"Don't move!" Norman whispered, feeling Dorothy's soft hair against his cheek. His fingers tightened on the guns under his body. His pulse was loud in his ears. If they suspected something? But it was too late for worry now. He heard footsteps on the gravel as the sound of the rockets sputtered and died away.


The next second was a lifetime. Then suddenly he was on his feet. He whirled, ducked out through the hole in the glass. The guns in his hands were spitting their red streams, before his eyes found the men before him, and he played the guns like two garden hoses, spraying death. The two patrolmen fell, charred and black. But the two groups had ruined his ambush. Swart sprang aside, behind the glass wall as the flame streaked past him. Norman saw Sade standing in the door of the ship, staring at the wild scene. The door was slammed shut as Norman's guns splattered the hull with fire. Then the fight was between him and Swart alone.

On the opposite sides of the ring of glass, Dorothy standing there horrified between them, it was one of the strangest situations in Norman's experience. The glass was impervious to jet fire. Dorothy was perfectly safe. But as Norman moved around the wall to get a shot at Swart, the dark little man also moved, keeping the arc of glass between them. It couldn't continue. A sudden sheet of flame rushed past one side of the glass, Sade firing from the ship. Swart was not slow to take advantage of the opportunity. Quickly he slid around the wall to corner Norman against Sade's fire.

Norman stood waiting, rifles poised to blast Swart's gun barrel as it nosed past the curve of glass. But Swart was no fool. He was playing for time. Norman heard the throbbing as Sade started his rockets. Sade was moving the ship to trap him between their guns.

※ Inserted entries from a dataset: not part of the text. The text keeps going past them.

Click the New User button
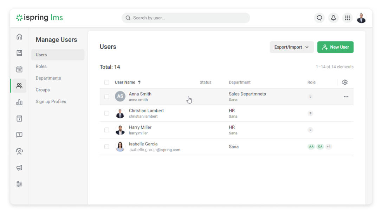Image resolution: width=382 pixels, height=213 pixels. (335, 47)
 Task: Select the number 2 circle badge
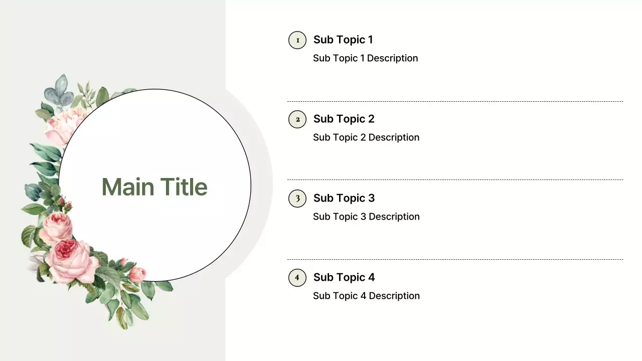pyautogui.click(x=297, y=119)
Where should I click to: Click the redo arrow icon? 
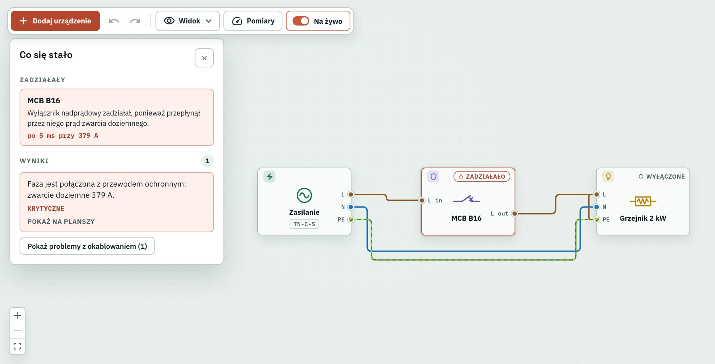[135, 21]
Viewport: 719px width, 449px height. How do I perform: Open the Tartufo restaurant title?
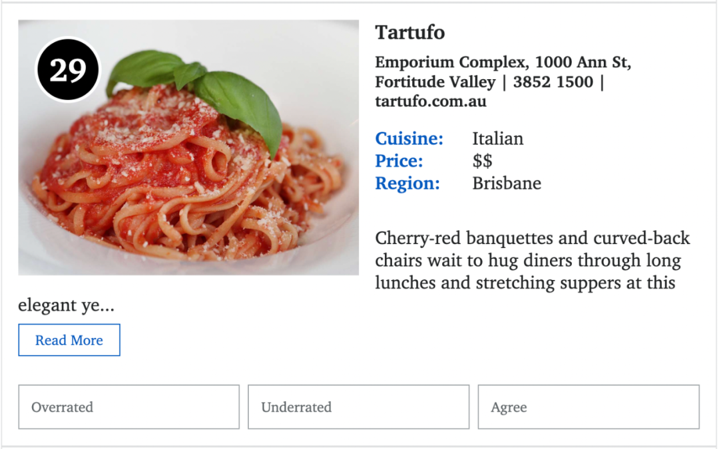[410, 33]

Norman started to jump back through the hole in the glass. But that would be suicide; while Swart guarded the door, Sade could pick them off from above in the ship. Then an idea whispered in Norman's mind. If he could lure Swart from the protection of the glass into Keren's sights in the the tower—if he could trust Keren—but there was nothing else to do. He ducked into the enclosure beside Dorothy.

Swart laughed. Norman could hear it inside the glass. Quickly, Swart stepped to the edge of the hole, his pistol covering their exit, smiling at them through the wall. "You ain't very bright, Norman." It was the last breath that ever passed his lips, for a long, thin line of flame suddenly stretched from the tower to the small of his back. Swart dropped without a sound, surprise on his dead face.

But Sade's ship was already in the air.

"He'll come and strafe us!" Norman shouted to Dorothy above the roar of the rockets. He took her hand, dragged her out of the cage past Swart's body. They had to get to the cruiser; their only hope was a fight with Sade in the air. But the sound of Sade's rockets stopped Norman in his tracks as he started to dash for the cruiser. Sade's ship was skimming the field, twenty feet off the ground, his rockets sputtering like a gasoline engine with a broken piston.

The ship was headed directly toward the house, apparently unable to rise. Then Norman saw what had happened. Keren's rifle had hit the rise rocket tube. The heavily repaired solder work had burned through. Unable to gain altitude, the ship hurtled into the house like a freight plane gone wild. The plastic walls ripped like tinfoil as the ship's heavy nose plowed into the building just below the tower.